An analysis of the dependence showed that the sample of nanosized cerium oxide contains centers with pKa = 1.3; 3.46; 4.1, 6.4; 7.4; 9.2, and 12.8. The presence of these acid-base centers is due to the existence of defects on the surface of nanosized cerium oxide: cerium vacancies (V_Ce), oxygen vacancies (V_O), Schottky defects, Frankel defects, etc. [24]. When a sample of CeO₂ nanoparticles is calcined in oxygen, disordering occurs, which is accompanied by the formation of cerium and oxygen vacancies. The equation with full ionization of point defects is presented below:

$${\mathrm{CeO}}_2\stackrel{\mathrm{t}}{\to }{\mathrm{O}}_{\mathrm{o}}{+\mathrm{V}}_{\mathrm{Ce}}^{////}{+\mathrm{V}}_{\mathrm{Ce}}^{··}+2\mathrm{h}$$

(2)

When silver nitrate is added to the solution, silver ions interact with surface defects by the following crystal chemical equation:

$${\mathrm{Ag}(\mathrm{CeO}}_2)\to {\mathrm{Ag}}_{\mathrm{Ce}}^{///}{+2\mathrm{V}}_{\mathrm{O}}+3\mathrm{h}\to {\mathrm{Ag}}_{\mathrm{Ce}}^{///}{+2\mathrm{V}}_{\mathrm{O}}^{·}+\mathrm{h}\to {\mathrm{Ag}}_{\mathrm{Ce}}^{///}{+2\mathrm{V}}_{\mathrm{O}}^{··}+\mathrm{e}$$

(3)

After the addition of sodium borohydride, the silver ions located on the surface of cerium oxide are reduced to atomic silver, which is the crystallization center of silver nanoparticles. The proposed model for the formation of the CeO₂-Ag nanocomposite is confirmed by a decrease in the specific adsorption (g) of indicators on acid-base sites related to Bronsted acids with pKa = 4.1 (from 2.92 × 10⁻⁴ to 6.11 × 10⁻⁵) with an increase in the concentration of silver nanoparticles. Schematically, the process of formation of the CeO₂-Ag nanocomposite is shown in Figure 7. Since the composite was obtained by calcining cerium hydroxide with silver nanoparticles at a sufficiently high temperature—650 °C, silver can exist in the composite in an oxidized form, as well as in the form of substitutional defects Ag_Ce [25].

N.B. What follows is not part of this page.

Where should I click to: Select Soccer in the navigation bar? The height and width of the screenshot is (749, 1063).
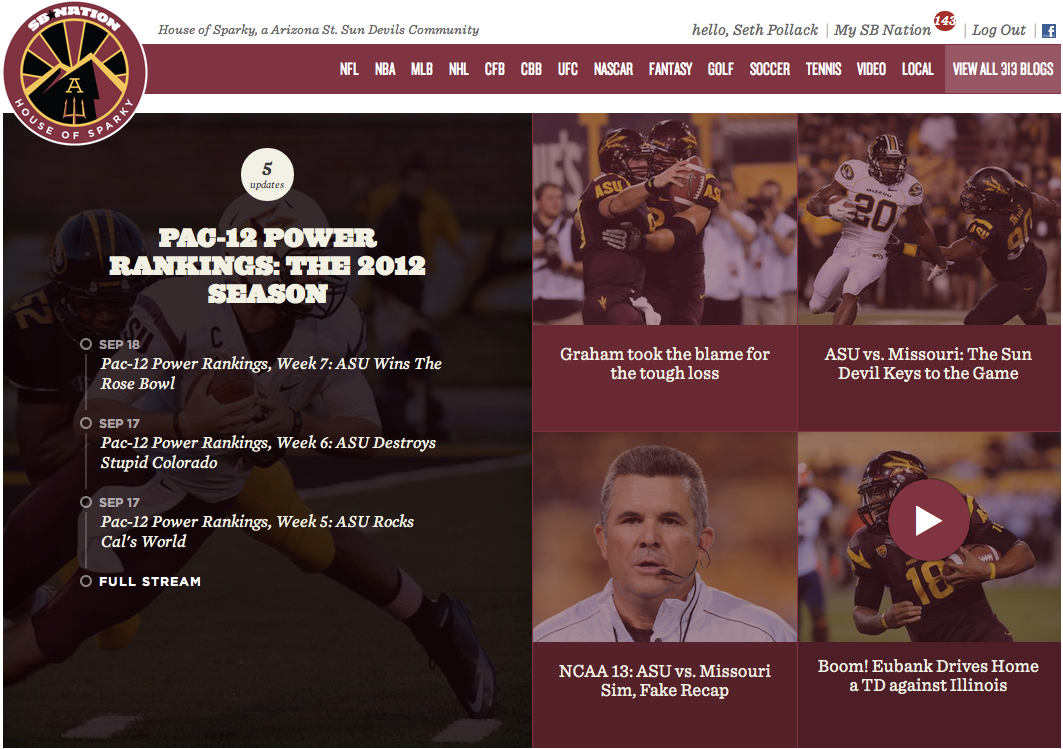[x=769, y=69]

Adsorption of specific functional groups, atoms, or ions on a material’s surface is influenced by active sites possessing acid or base properties. As such, the adsorption properties of a material are intricately linked to its acid-base characteristics. CeO₂ is well known for its catalytic properties, which arise from the processes of adsorption and desorption. Silver nanoparticles have been shown to modify the acid-base and catalytic properties of cerium oxide.

In this study, we conducted a model experiment to investigate the photocatalytic properties of CeO₂-Ag nanocomposite samples in the photodegradation of methyl orange dye under UV radiation. The surface morphology and discoloration of the samples before and after UV radiation were captured and presented in

Table 3. Photos of the surface of the samples at different times of UV radiation exposure.

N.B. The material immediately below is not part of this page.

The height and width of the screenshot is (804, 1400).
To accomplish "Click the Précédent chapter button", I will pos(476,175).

Time, h	CeO2	CeO2-Ag1	CeO2-Ag2	CeO2-Ag3	CeO2-Ag4
0
1
2
4
6
10

.

Our results reveal the importance of active sites and their interactions in the catalytic properties of CeO₂, highlighting the potential of nanocomposite materials in catalysis and environmental remediation applications. The insights obtained from our study may contribute to the design of more effective and efficient heterogeneous catalysts with tailored acid-base and catalytic properties.

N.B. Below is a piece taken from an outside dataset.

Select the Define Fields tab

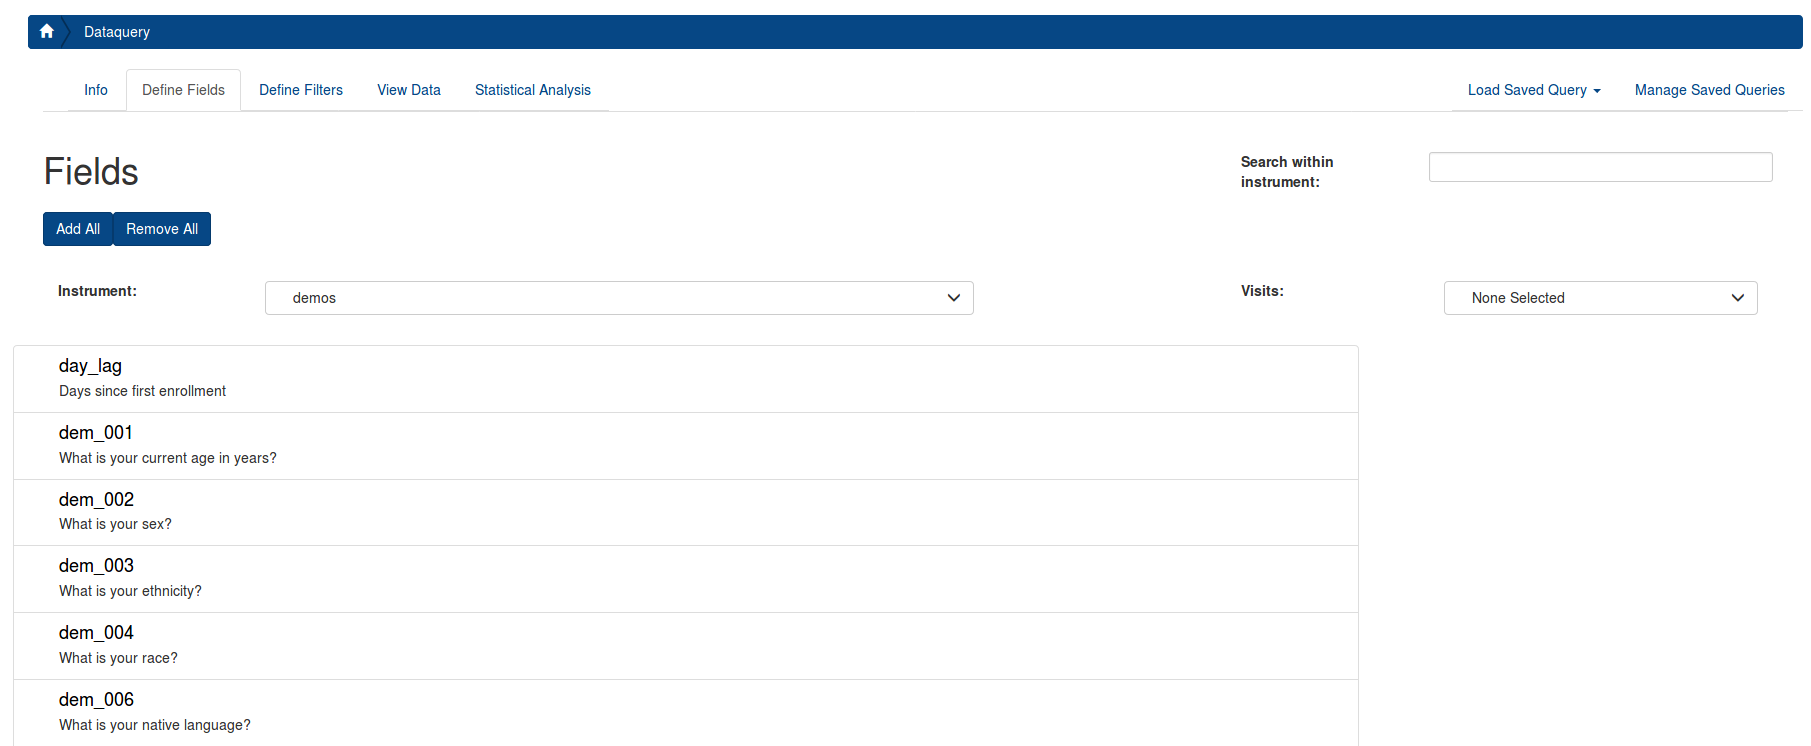coord(183,90)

The photographic evidence illustrates that exposure to UV light leads to a noticeable increase in surface brightness of both nanosized CeO₂ samples, with and without silver nanoparticles. The most significant changes were observed within the first hour of exposure. To more objectively assess the color changes in each photograph, we calculated the average color tint and plotted the dependence of the average color tint on exposure time using CIE 1931 coordinates. These results are presented in Figure 8. The plotted dependencies for all five samples show a consistent trend towards shifting the color coordinate from the starting point towards the center, indicating a discoloration of the samples. As previously observed in the photographs (Table 3), the most significant shift occurred within the first hour of the experiment for all samples. It is noteworthy that for the CeO₂-Ag1–4 samples (Figure 8b–e), the color coordinate changes were completed after 3–4 h of UV light illumination, indicating successful dye photodegradation. However, the CeO₂ sample (Figure 8a) did not reach the final color coordinates even after 4 h, suggesting that the photodegradation process was not yet complete.

For the CeO₂-Ag1–4 samples, no dependence of the dye photodegradation rate on the silver concentration was found. However, it can be argued that the introduction of silver into CeO₂ enhances photocatalytic properties. These data correlate with an increase in the concentration of active sites with pKa 7.4 in all CeO₂-Ag samples compared to pure CeO₂.

4. Conclusions

In summary, the phase composition, morphology, acid-base, and photocatalytic properties of CeO₂ and CeO₂-Ag nanocomposites were studied. It has been found that the CeO₂ crystalline phase is formed when calcination of cerium hydroxide powders synthesized by the sol-gel method at a temperature of 650 °C. CeO₂ powders obtained at 650 °C are characterized by a particle size of the order of 10–20 nm and a weakly expressed crystal structure. The incorporation of silver into CeO₂ resulted in an increase of approximately 25% in the concentration of active sites with pKa = 7.4, across all concentrations investigated in this study. Based on the experimental results, it can be asserted that nanoscale cerium oxide synthesized via annealing at 650 °C, as well as CeO₂ nanocomposites with silver nanoparticles, exhibit significant photocatalytic activity. CeO₂ powders annealed at 650 °C are particularly well-suited for both catalytic and phosphor doping applications due to their nanocrystalline structure and high concentration of active sites with pKa = 4.1 and pKa = 7.4, which correspond to surface defects and enhanced catalytic activity.